Consider a fully-connected, bipartite graph $G$ between two vertex sets $V_1$ and $V_2$.

Each vertex set has an associated collection of weights or "scores" $S(V_1)$ and $S(V_2)$ where $S(V_n) = \{s_n(v) : v \in V_n\}$, and $s_n$ is a function mapping $V_n$ to $[0, 1]$.

The edges $E$ also have an associated score that is the product of the scores of the individual vertices; that is, $S(E) = \{s_1(v_1) \cdot s_2(v_2) : (v_1, v_2) \in V_1 \times V_2 \}$.

Question

Consider two particular sub-graphs:

  1. ($G1$) The subgraph with the $k$ highest-scoring vertices from $V_1$ and $V_2$.
  2. ($G2$) The subgraph with the $k^2$ highest-scoring edges.

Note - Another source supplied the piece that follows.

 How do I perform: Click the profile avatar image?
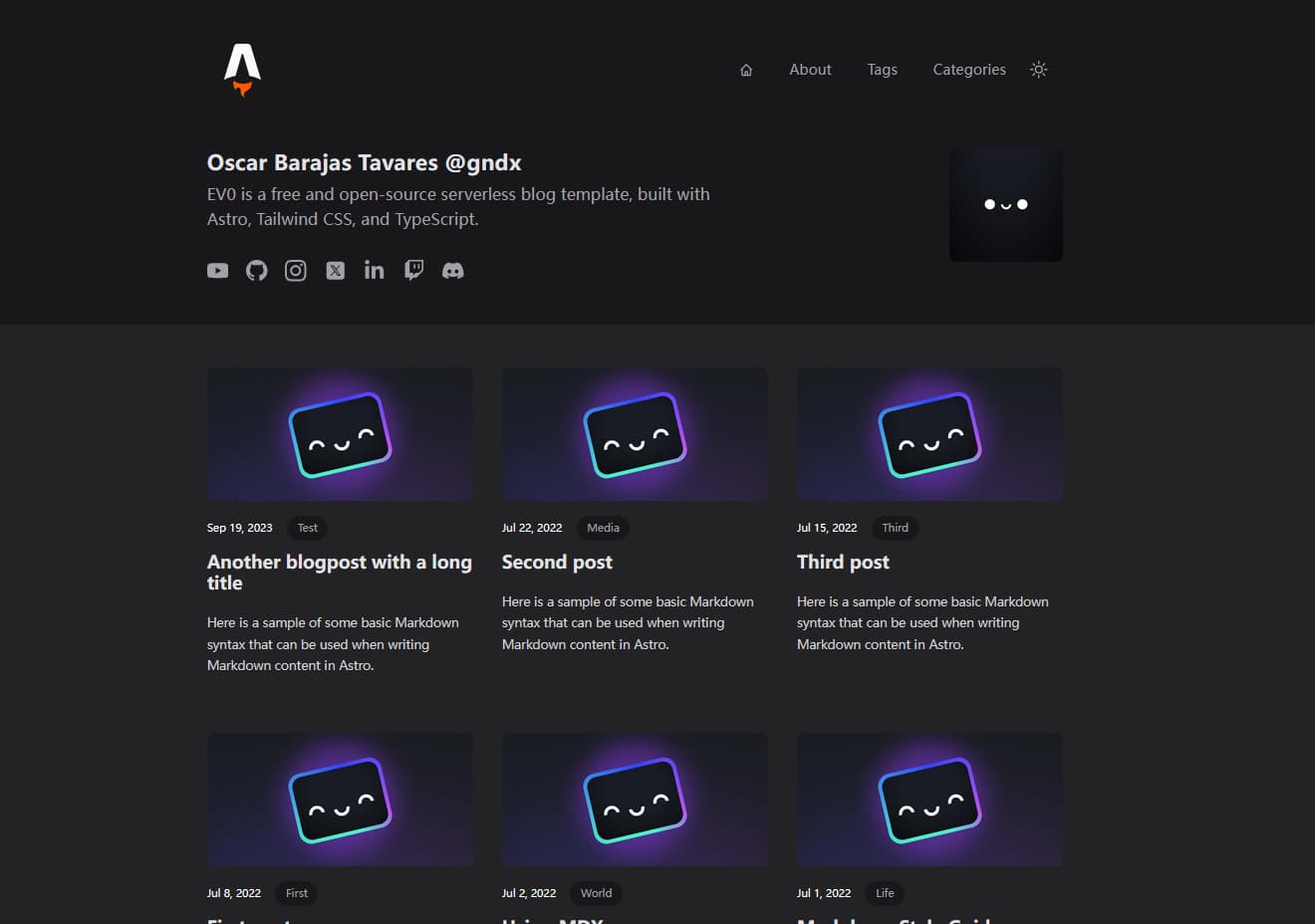(1005, 205)
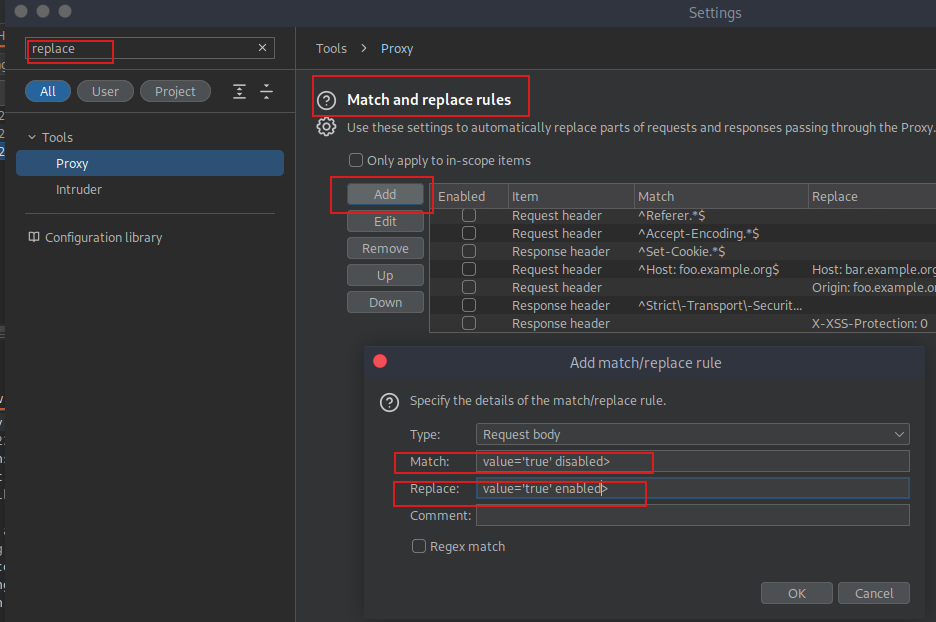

Are $G1$ and $G2$ equivalent?

My intuition says that they should be, and I haven't been able to come up with a counterexample. But I'm not sure where to start in proving it.

Ultimately I'm interested in finding the best-scoring graph that contains at most $k$ elements from each of $V_1$ and $V_2$; if there's some "best" way to achieve this goal I'd appreciate pointers in the comments.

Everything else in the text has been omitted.